SOURCE EXTRACT =>
*** Begin section ***
The expansion happens implicitly through the MLM head’s prior. There’s no explicit synonym list. The model learns that ‘feline’ and ‘cat’ co-occur in similar contexts during pretraining, and the SPLADE training objective preserves that signal in the sparse output.
The trade-off: more non-zeros buys recall but costs index size and retrieval latency. SPLADE’s sparsity hyperparameter (the L1 coefficient) is the lever for that curve.
Why production teams care
The practical pitch is operational compatibility. A search team running Elasticsearch already has an inverted index serving BM25 in production with sub-millisecond p99. SPLADE outputs are weighted term lists — exactly the shape an inverted index handles natively. You can deploy SPLADE by writing learned term-weight payloads into the existing index, querying with the same infrastructure, and getting neural-quality retrieval without spinning up a new vector database.
*** End section ***
DATA EXTRACT =>
*** Begin section ***
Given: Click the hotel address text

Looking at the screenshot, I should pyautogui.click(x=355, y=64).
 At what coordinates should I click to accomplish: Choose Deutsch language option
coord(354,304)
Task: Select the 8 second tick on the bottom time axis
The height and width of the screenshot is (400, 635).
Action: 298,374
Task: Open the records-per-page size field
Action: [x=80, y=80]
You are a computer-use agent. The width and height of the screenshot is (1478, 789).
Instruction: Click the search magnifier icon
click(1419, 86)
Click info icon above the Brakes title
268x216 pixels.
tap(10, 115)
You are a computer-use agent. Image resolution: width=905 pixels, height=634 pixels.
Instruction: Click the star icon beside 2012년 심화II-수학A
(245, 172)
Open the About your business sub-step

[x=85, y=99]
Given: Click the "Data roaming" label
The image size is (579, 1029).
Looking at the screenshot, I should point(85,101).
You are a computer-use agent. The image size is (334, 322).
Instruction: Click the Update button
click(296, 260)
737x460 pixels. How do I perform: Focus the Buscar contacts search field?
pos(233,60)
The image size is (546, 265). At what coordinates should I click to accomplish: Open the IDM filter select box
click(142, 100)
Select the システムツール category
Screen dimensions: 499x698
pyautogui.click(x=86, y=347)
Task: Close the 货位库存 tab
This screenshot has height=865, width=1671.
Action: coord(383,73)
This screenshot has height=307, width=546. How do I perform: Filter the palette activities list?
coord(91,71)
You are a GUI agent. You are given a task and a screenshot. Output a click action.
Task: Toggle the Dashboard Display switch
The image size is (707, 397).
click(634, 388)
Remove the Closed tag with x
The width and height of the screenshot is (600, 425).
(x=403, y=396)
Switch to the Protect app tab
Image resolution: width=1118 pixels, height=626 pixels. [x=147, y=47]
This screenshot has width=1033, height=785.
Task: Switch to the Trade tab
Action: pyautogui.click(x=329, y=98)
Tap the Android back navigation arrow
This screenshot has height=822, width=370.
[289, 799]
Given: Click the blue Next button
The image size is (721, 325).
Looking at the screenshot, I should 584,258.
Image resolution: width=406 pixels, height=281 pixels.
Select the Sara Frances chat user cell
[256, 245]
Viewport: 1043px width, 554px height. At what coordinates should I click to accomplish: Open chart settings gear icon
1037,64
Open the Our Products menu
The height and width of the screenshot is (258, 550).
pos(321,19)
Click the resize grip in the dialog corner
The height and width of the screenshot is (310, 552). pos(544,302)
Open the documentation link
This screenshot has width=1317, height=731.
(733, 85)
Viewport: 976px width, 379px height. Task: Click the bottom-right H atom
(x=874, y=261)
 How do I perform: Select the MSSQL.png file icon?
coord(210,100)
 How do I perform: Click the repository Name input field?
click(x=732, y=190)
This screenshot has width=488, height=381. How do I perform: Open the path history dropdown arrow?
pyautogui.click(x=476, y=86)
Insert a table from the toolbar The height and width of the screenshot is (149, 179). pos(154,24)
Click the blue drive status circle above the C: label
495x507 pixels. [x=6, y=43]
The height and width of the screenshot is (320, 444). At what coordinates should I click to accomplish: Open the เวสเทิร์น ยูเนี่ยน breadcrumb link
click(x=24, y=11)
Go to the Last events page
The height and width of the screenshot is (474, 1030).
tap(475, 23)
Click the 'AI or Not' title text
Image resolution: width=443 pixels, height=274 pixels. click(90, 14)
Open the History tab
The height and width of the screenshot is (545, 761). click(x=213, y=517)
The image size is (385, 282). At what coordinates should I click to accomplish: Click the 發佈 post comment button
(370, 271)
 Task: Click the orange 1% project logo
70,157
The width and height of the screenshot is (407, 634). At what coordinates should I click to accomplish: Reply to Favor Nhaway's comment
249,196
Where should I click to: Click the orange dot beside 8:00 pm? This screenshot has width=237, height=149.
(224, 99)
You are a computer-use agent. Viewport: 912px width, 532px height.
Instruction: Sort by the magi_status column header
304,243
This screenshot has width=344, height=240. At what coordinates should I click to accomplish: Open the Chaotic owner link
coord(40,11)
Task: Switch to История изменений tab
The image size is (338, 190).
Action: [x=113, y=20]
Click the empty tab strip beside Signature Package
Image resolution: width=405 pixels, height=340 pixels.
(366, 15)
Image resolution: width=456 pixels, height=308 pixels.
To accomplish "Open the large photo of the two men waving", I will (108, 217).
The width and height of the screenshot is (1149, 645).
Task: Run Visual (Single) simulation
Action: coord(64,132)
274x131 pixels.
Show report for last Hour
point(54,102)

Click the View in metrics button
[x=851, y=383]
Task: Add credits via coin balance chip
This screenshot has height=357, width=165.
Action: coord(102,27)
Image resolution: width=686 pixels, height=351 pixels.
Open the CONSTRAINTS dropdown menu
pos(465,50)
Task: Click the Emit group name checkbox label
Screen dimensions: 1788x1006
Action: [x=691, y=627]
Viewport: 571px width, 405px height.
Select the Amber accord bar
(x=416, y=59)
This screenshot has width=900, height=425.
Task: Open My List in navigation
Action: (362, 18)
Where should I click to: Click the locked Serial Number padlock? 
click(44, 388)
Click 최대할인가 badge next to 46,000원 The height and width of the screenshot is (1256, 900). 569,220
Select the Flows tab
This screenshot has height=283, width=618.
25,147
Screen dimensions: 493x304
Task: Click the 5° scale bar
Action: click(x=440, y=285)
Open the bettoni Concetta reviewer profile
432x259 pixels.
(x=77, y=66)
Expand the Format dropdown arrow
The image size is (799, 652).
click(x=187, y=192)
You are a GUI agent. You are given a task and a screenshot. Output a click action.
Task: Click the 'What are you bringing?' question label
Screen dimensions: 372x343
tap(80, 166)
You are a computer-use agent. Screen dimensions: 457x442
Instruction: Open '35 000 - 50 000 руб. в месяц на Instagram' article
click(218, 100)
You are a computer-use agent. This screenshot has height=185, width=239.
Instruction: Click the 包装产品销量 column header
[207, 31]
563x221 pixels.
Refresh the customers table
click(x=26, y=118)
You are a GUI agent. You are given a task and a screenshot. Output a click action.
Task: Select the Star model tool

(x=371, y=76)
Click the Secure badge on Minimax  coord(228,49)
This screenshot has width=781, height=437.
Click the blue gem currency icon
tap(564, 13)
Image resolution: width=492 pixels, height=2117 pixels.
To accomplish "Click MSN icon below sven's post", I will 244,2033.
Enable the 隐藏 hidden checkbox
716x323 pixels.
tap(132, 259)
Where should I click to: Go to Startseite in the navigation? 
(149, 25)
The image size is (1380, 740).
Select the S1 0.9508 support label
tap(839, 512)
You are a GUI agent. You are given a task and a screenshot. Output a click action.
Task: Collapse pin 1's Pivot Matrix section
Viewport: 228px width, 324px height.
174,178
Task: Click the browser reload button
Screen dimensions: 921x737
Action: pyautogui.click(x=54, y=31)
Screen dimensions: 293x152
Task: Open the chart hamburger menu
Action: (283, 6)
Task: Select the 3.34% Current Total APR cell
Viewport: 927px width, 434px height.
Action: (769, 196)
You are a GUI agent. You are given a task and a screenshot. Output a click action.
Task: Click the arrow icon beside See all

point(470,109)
*** End section ***
QUESTIONS ON THE MATERIAL =>
**1.** According to the SPLADE passage, what three things does having more non-zeros affect? List them all.
**2.** Duplicate the part of the SPLADE passage from "The expansion happens" up to and including "for that curve.".

TASK ANSWERS =>
**1.**
recall
index size
retrieval latency

**2.**
The expansion happens implicitly through the MLM head’s prior. There’s no explicit synonym list. The model learns that ‘feline’ and ‘cat’ co-occur in similar contexts during pretraining, and the SPLADE training objective preserves that signal in the sparse output.
The trade-off: more non-zeros buys recall but costs index size and retrieval latency. SPLADE’s sparsity hyperparameter (the L1 coefficient) is the lever for that curve.